EXERCISE MATERIALS =>
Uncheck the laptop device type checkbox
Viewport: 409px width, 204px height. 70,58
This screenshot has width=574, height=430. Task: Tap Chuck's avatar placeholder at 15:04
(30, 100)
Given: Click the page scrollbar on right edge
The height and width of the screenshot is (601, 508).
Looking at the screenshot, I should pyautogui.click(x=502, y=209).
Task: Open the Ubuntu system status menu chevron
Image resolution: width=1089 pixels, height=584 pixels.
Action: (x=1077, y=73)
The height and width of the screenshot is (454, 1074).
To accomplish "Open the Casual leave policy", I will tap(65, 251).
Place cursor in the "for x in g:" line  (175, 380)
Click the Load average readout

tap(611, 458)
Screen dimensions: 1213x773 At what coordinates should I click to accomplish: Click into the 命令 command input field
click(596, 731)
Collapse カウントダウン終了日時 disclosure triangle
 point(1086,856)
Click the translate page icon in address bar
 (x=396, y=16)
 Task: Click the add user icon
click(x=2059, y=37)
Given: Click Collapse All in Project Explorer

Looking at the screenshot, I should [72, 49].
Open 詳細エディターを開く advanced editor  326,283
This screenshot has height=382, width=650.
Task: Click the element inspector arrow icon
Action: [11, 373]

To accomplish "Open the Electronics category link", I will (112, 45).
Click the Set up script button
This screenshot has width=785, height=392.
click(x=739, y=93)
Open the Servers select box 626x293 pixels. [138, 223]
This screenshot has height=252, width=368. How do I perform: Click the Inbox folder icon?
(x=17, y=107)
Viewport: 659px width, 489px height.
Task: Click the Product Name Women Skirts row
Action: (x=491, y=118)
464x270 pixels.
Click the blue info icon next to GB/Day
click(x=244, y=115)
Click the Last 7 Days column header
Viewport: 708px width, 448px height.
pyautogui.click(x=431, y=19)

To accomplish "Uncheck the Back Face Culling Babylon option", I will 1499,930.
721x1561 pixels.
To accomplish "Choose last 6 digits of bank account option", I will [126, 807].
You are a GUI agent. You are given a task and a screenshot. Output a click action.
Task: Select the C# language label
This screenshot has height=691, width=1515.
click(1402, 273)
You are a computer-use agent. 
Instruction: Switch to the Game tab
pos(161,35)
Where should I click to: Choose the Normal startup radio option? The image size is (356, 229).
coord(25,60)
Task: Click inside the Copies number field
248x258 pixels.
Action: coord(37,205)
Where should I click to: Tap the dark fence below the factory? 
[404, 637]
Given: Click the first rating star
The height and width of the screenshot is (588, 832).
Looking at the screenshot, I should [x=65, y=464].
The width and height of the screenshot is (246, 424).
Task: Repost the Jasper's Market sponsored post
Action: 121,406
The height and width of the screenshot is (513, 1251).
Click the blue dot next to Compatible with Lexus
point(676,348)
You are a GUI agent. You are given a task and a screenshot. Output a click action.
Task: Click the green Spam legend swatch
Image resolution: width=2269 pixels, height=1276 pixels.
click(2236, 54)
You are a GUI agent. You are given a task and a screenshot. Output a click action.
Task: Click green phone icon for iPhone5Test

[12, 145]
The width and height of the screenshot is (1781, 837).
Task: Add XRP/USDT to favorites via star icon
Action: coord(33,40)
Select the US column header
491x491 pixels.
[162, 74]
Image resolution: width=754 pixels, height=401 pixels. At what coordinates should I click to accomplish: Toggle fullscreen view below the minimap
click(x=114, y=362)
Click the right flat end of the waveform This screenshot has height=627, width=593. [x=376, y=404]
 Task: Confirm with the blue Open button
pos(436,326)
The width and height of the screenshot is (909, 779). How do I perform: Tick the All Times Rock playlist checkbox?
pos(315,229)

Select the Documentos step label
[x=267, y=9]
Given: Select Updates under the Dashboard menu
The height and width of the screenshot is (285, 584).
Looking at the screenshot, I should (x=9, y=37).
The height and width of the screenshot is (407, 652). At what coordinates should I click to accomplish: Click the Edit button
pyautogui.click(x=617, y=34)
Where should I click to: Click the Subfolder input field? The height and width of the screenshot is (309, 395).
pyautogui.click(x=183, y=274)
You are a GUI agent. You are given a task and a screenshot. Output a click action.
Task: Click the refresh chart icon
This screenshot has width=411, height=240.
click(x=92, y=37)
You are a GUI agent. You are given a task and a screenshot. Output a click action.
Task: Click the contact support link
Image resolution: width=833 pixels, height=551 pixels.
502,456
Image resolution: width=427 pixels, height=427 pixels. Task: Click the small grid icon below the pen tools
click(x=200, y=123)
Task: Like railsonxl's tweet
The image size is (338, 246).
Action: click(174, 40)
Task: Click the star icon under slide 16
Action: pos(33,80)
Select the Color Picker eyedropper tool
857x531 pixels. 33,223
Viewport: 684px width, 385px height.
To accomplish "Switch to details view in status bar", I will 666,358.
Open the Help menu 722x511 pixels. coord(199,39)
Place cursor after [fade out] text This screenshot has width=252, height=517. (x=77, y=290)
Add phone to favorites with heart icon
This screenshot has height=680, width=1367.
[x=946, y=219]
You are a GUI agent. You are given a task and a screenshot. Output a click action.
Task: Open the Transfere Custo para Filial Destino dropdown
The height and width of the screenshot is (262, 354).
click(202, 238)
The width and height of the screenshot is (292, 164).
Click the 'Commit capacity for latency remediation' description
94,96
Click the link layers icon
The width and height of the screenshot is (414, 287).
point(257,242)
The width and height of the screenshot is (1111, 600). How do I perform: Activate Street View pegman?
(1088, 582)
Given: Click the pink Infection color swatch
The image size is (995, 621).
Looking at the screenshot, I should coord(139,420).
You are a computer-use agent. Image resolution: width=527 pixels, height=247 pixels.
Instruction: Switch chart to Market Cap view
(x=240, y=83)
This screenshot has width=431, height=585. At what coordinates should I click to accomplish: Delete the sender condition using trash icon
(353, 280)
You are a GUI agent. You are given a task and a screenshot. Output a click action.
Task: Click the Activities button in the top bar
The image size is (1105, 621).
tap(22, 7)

SET EXERCISE =>
Reproduce only the stretch of the listing from the line that contains "The height and width of the screenshot is (513, 1251)." through the line that contains "click(2236, 54)", substituting "orange dot" for "blue dot" and leaving everything else unchanged.

SOLVED PROBLEM =>
The height and width of the screenshot is (513, 1251).
Click the orange dot next to Compatible with Lexus
point(676,348)
You are a GUI agent. You are given a task and a screenshot. Output a click action.
Task: Click the green Spam legend swatch
Image resolution: width=2269 pixels, height=1276 pixels.
click(2236, 54)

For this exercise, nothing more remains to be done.